### 提示文
********

1856年、イギリス国旗を掲げていたアローArrow号という船に清(しん)朝官憲が乗り込んで中国人海賊を逮捕したアロー号事件を口実に、イギリスがフランスと連合して中国にしかけた戦争。中国では第二次アヘン戦争という。事件当時、アロー号は明らかに中国人の所有するものであったが、イギリスの出先当局は、国旗、ひいては国家の名誉が傷つけられたとして、賠償金や謝罪、責任者の処罰を要求し、これが頑固な保守排外派だった両広総督葉名琛(ようめいしん)に拒否されると、総督衙門(がもん)を砲撃した。イギリス政府(パーマストンのホイッグ党内閣)はこれを契機に、公使の北京(ペキン)駐在権、内地の開放(内地旅行と揚子江(ようすこう)の開放)、アヘン貿易の合法化などを主内容とする年来の条約改正要求の実現を目ざして開戦しようとした。しかしコブデンら議会のリベラル派を中心とする勢力に否決され、下院の解散と総選挙によって信任を得たのち、1857年3月に遠征軍を中国に派遣した。しかしインドの「セポイの反乱」(インドの大反乱)に兵力を割くことを余儀なくされ、同年末、中国遠征が再開された。前年2月広西でフランス人宣教師が殺害された事件を口実に、ナポレオン3世のフランスも遠征に参加し、連合軍は1858年、広東(カントン)、天津(てんしん)を占領し、天津条約を締結した。しかし条約の批准交換を北京で強行しようとして清軍の反撃を受け、1860年、2万の兵力で遠征を再開し、北京を占領、円明園を破壊、略奪し尽くして清朝を屈伏させ、北京条約に調印させた。なおこの戦争は、江戸幕府が1858年(安政5)日米修好通商条約に調印する大きな契機となった。

********

### 記述問題 1
次の(a)〜(c)はアロー戦争の文章と一致しますか？それぞれ「はい」か「いいえ」で答え、判断の根拠となる文章中の語句をそのまま引用してください。(a) アロー号は明らかにイギリス人が所有する船だった。(b) 連合軍は1858年に広東と天津を占領した。(c) 1860年の遠征は5万の兵力で再開された。
### 記述問題 2
項目のうち、"have (340, 581)"を含む行から始めて項目の最後で終わる部分を、両端を含めて一字一句たがえずに書き写してください。画像は答えに含めないでください。

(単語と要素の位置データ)
********

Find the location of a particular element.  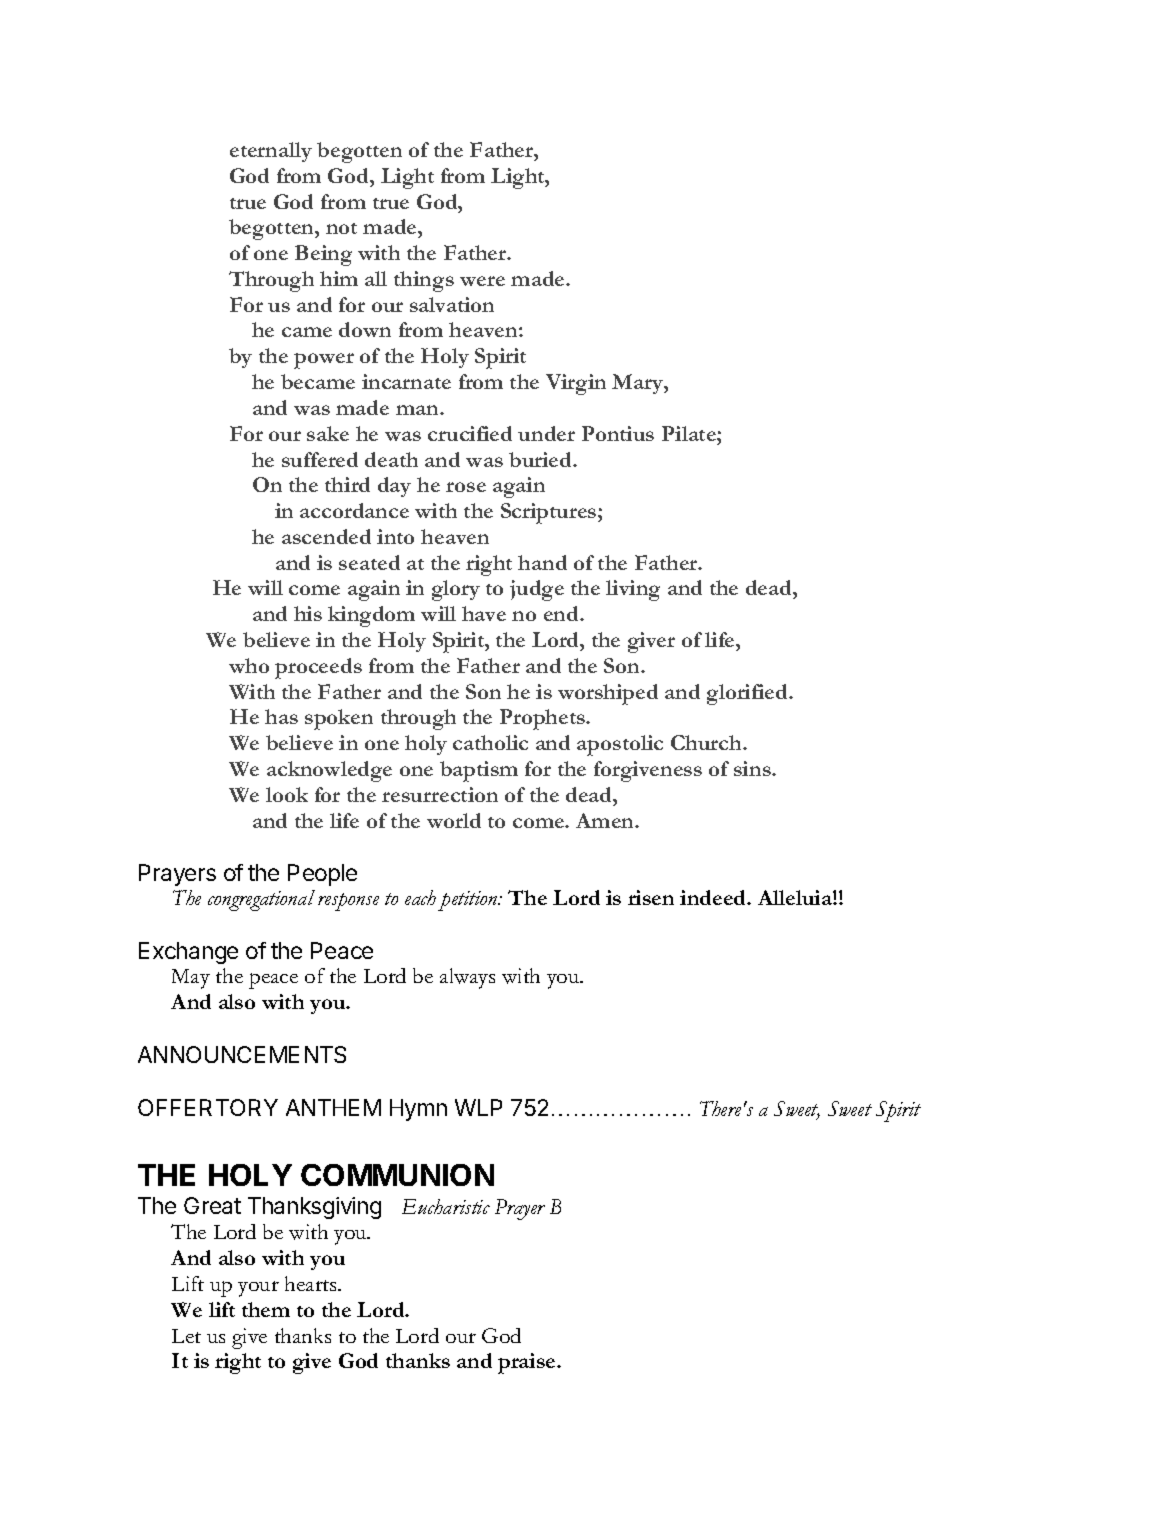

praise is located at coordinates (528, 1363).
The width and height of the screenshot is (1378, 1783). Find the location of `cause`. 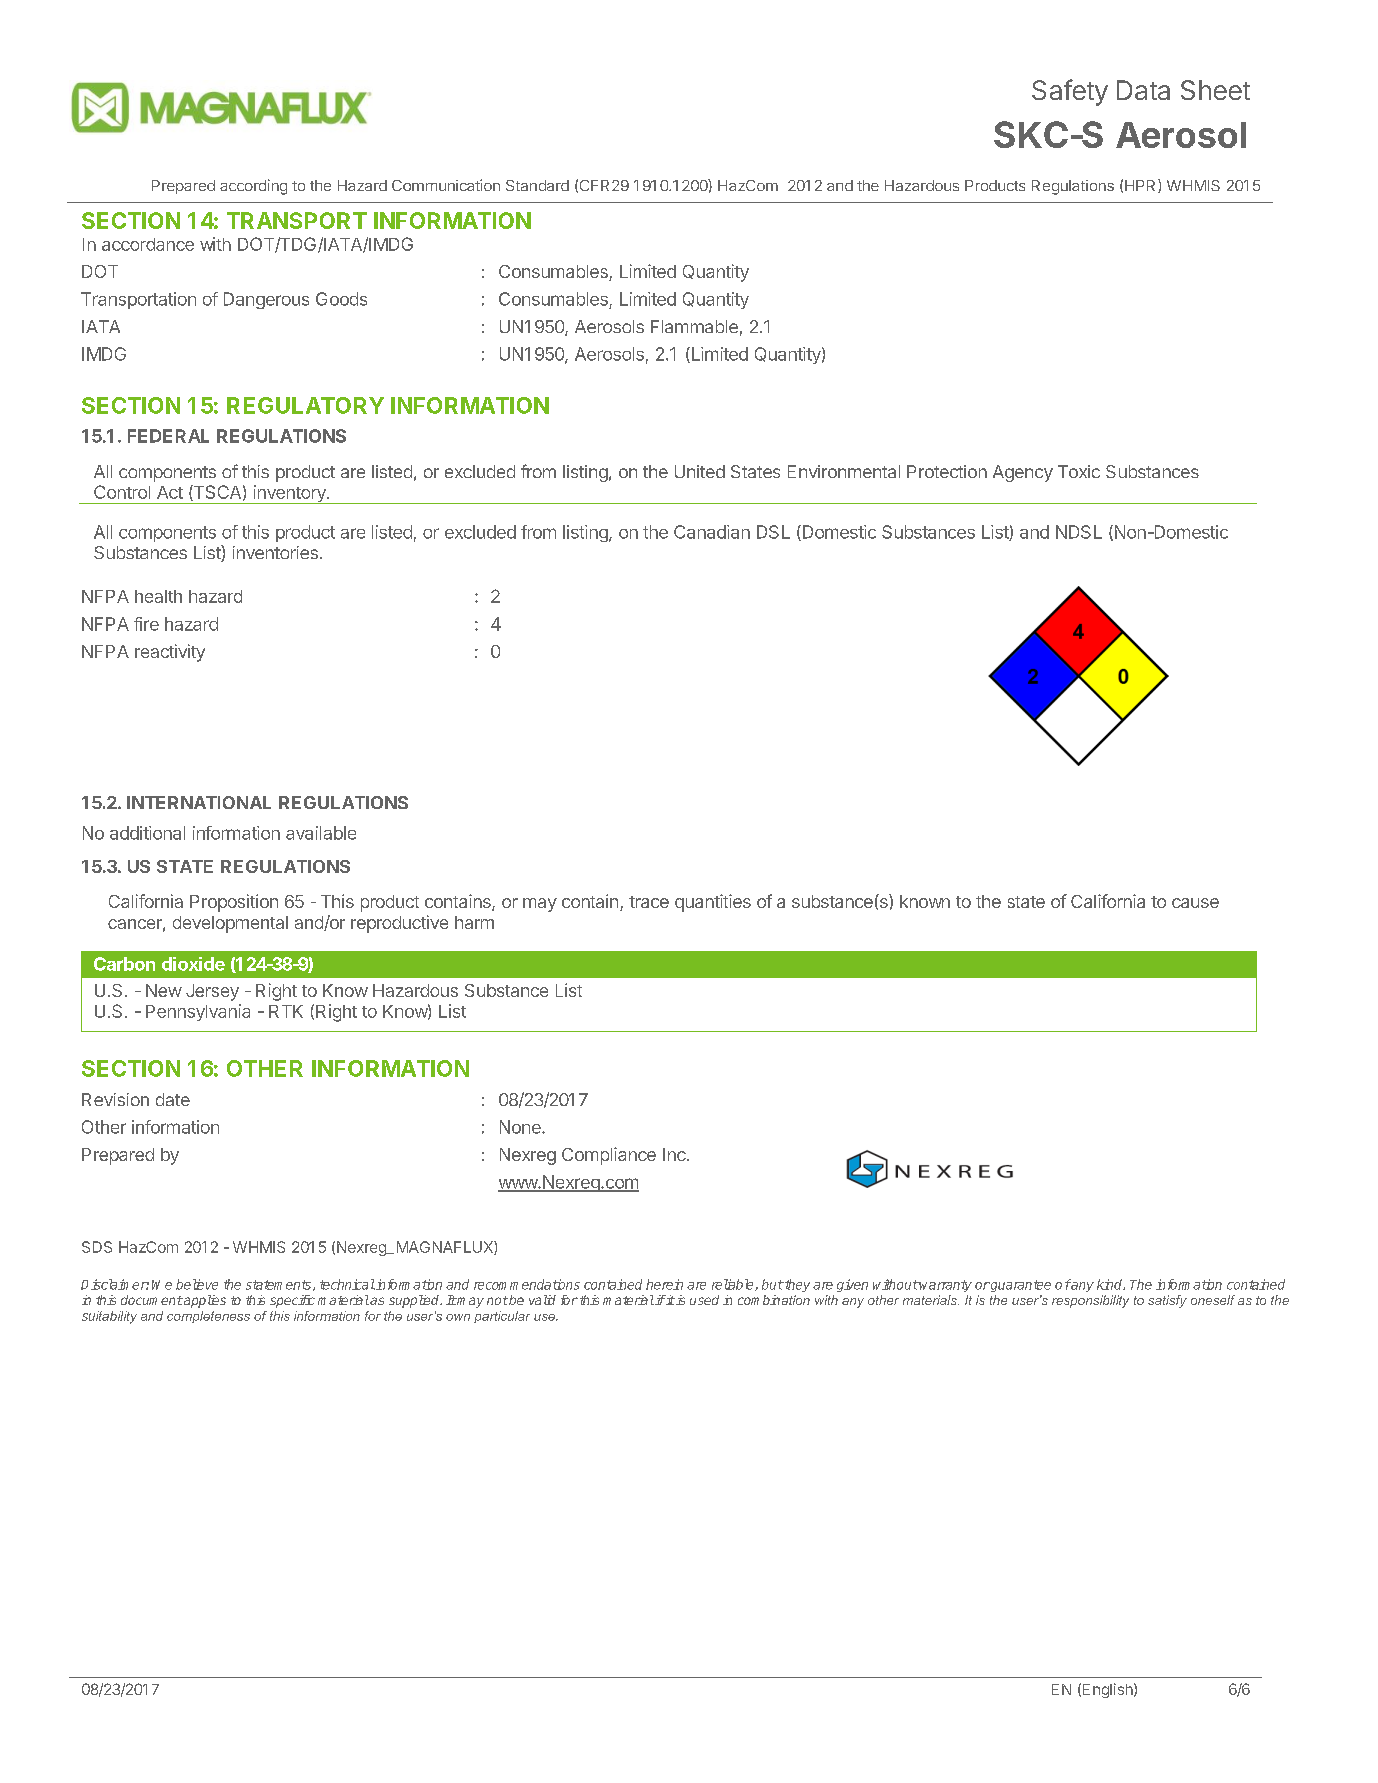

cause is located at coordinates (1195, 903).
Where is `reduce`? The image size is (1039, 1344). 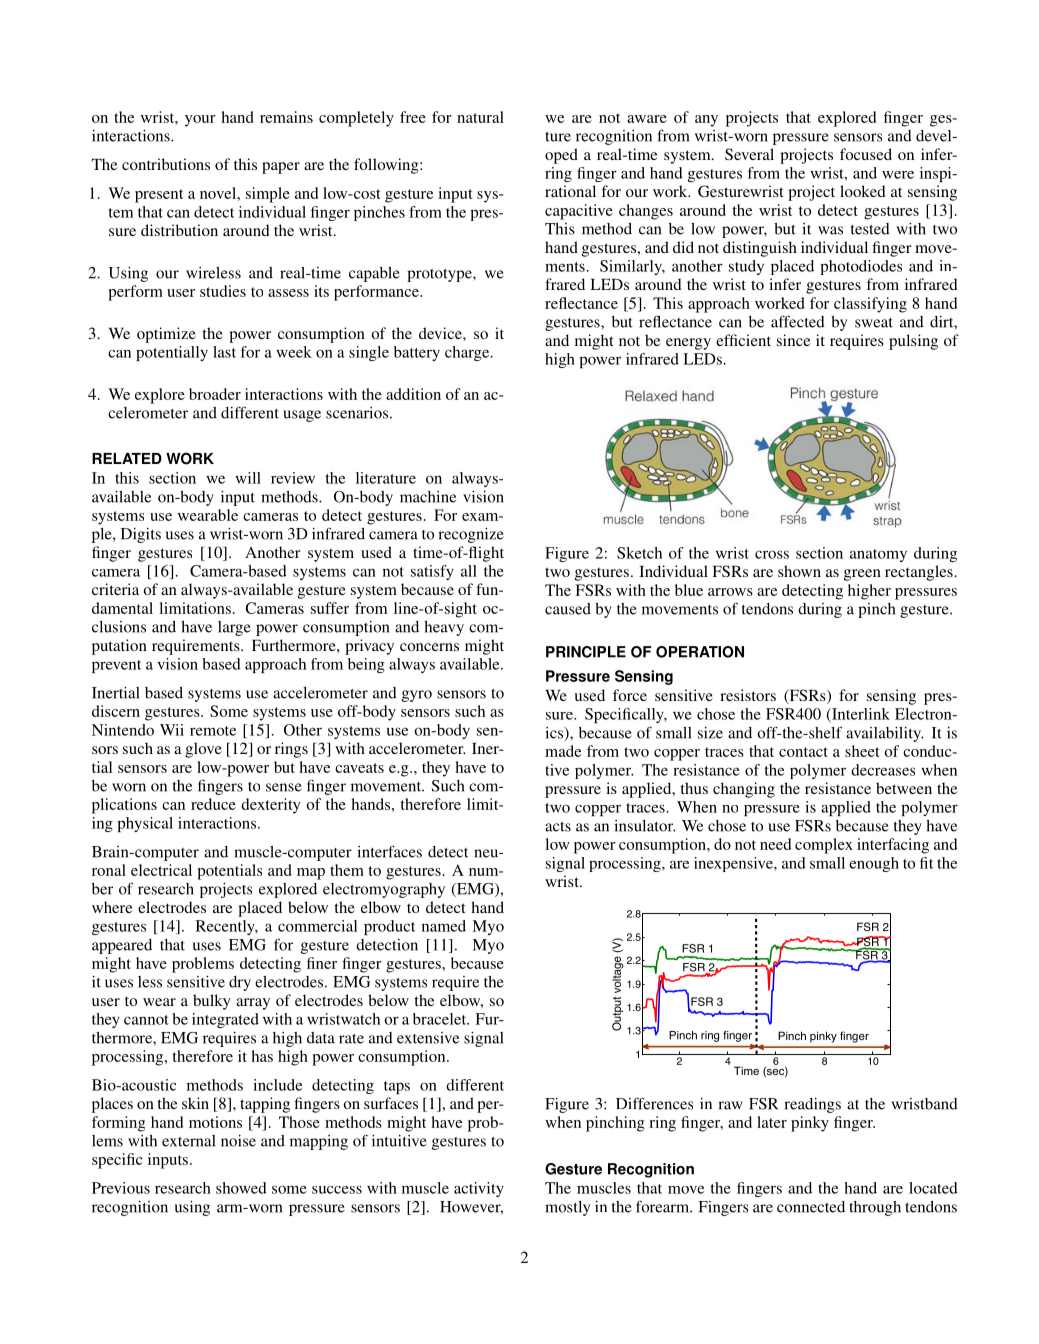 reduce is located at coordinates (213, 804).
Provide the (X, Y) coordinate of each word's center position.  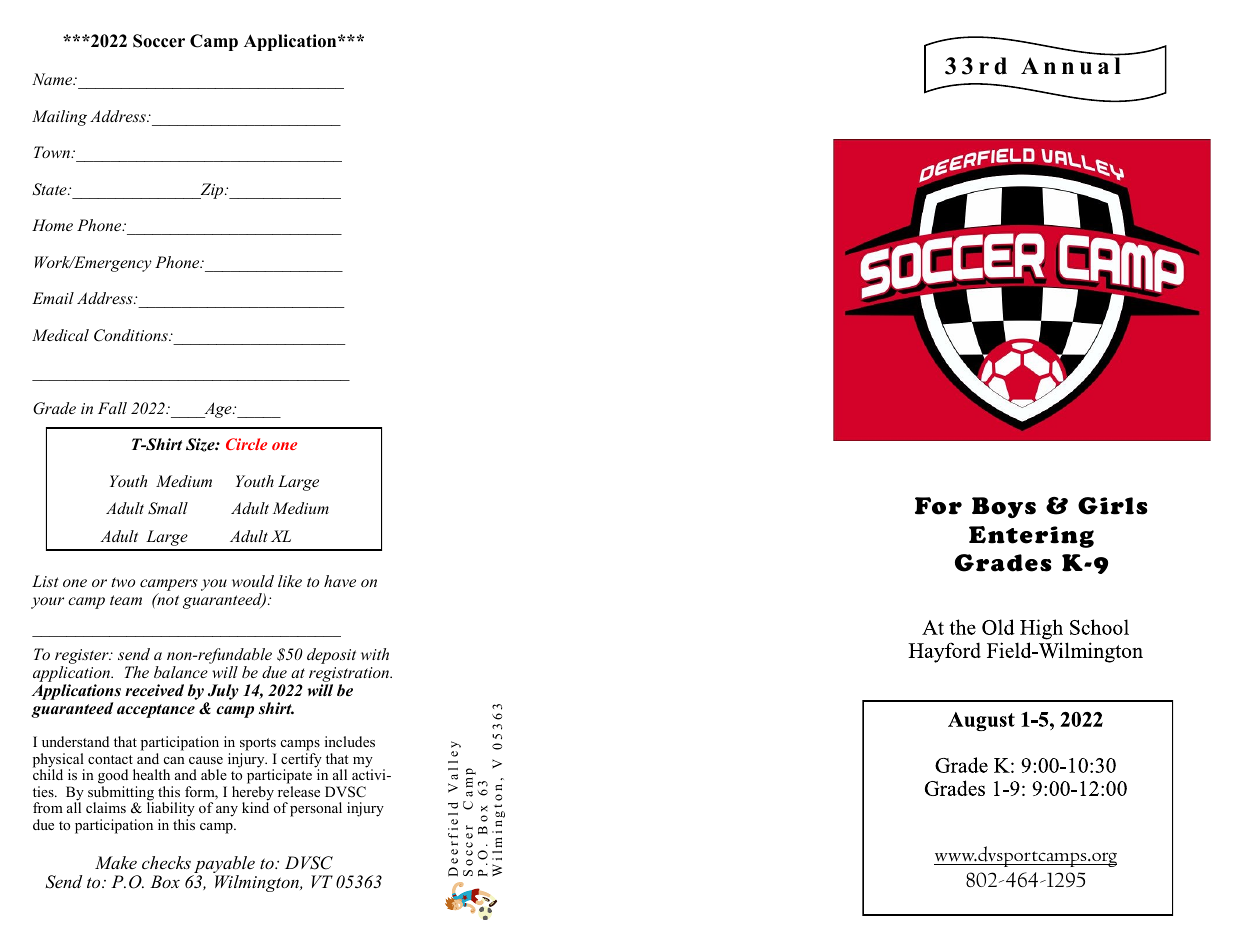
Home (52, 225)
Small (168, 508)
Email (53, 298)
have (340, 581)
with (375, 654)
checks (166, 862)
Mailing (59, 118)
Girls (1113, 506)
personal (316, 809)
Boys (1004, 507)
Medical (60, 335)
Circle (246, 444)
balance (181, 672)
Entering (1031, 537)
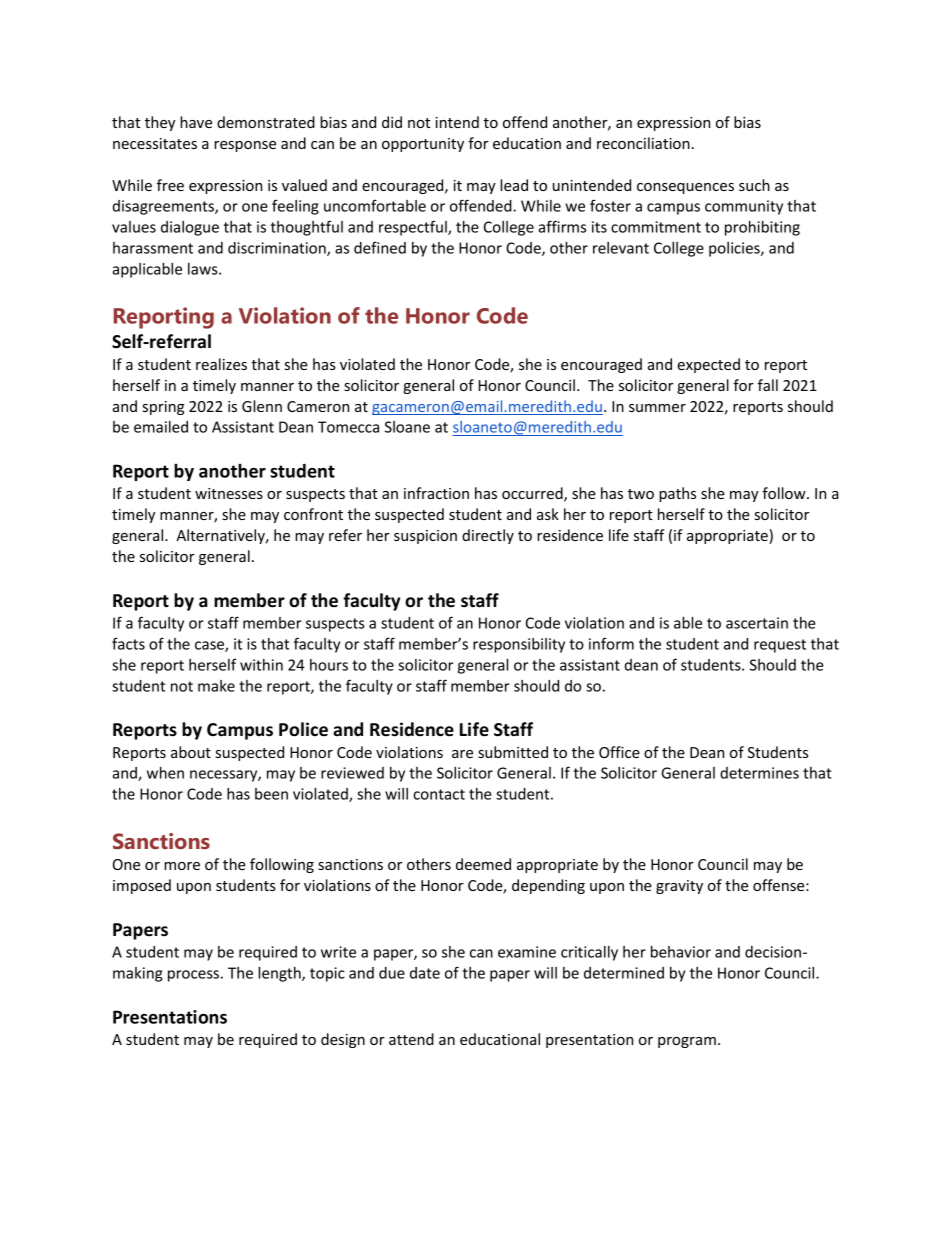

********

### 記述解答 1
(a) いいえ。「アロー号は明らかに中国人の所有するものであった」
(b) はい。「連合軍は1858年、広東(カントン)、天津(てんしん)を占領し」
(c) いいえ。「1860年、2万の兵力で遠征を再開し」

### 記述解答 2
have (340, 581)
with (375, 654)
checks (166, 862)
Mailing (59, 118)
Girls (1113, 506)
personal (316, 809)
Boys (1004, 507)
Medical (60, 335)
Circle (246, 444)
balance (181, 672)
Entering (1031, 537)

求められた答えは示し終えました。